** Start of Data **
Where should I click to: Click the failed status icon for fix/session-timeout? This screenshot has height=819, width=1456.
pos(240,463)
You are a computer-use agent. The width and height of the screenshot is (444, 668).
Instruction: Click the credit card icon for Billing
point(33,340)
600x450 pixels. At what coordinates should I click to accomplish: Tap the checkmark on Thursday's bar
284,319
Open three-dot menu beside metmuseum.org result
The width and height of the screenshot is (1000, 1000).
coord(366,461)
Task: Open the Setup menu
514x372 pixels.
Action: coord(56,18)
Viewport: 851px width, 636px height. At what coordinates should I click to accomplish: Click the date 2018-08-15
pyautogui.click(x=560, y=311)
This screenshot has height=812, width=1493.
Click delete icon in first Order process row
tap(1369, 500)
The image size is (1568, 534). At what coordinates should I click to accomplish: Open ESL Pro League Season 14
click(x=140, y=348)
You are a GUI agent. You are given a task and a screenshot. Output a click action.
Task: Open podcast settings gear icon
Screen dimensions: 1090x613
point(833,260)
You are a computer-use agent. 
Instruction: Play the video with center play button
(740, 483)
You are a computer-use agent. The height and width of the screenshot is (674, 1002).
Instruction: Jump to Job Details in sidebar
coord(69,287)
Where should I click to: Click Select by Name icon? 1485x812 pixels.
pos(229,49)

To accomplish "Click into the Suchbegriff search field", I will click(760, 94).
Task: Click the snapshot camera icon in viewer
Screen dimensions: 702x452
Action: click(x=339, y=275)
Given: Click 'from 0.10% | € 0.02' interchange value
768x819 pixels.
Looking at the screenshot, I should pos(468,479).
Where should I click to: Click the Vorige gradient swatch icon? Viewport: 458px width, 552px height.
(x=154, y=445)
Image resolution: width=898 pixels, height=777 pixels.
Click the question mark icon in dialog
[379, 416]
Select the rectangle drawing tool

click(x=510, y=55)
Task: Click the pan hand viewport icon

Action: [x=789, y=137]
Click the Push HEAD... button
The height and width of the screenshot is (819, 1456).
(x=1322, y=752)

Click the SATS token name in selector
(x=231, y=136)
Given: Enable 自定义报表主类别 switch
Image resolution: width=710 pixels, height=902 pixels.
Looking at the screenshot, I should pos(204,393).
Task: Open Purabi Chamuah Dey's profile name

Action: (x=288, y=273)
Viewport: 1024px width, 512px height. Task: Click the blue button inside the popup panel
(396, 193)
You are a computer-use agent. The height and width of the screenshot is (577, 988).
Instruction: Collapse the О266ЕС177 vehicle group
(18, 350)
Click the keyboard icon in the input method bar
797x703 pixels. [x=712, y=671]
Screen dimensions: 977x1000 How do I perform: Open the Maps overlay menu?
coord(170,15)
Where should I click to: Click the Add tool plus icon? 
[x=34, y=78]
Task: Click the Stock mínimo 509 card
** End of Data **
• Directions for this task: Can you recast the items, starting at the line that contains "Viewport: 1024px width, 512px" and ending at the line that contains "[x=34, y=78]", as a Markdown table with a Row column numbering each line and a Line column holding its text, leaving out any blank lines?

• Full output:
| Row | Line |
|---|---|
| 1 | Viewport: 1024px width, 512px height. Task: Click the blue button inside the popup panel |
| 2 | (396, 193) |
| 3 | You are a computer-use agent. The height and width of the screenshot is (577, 988). |
| 4 | Instruction: Collapse the О266ЕС177 vehicle group |
| 5 | (18, 350) |
| 6 | Click the keyboard icon in the input method bar |
| 7 | 797x703 pixels. [x=712, y=671] |
| 8 | Screen dimensions: 977x1000 How do I perform: Open the Maps overlay menu? |
| 9 | coord(170,15) |
| 10 | Where should I click to: Click the Add tool plus icon?  |
| 11 | [x=34, y=78] |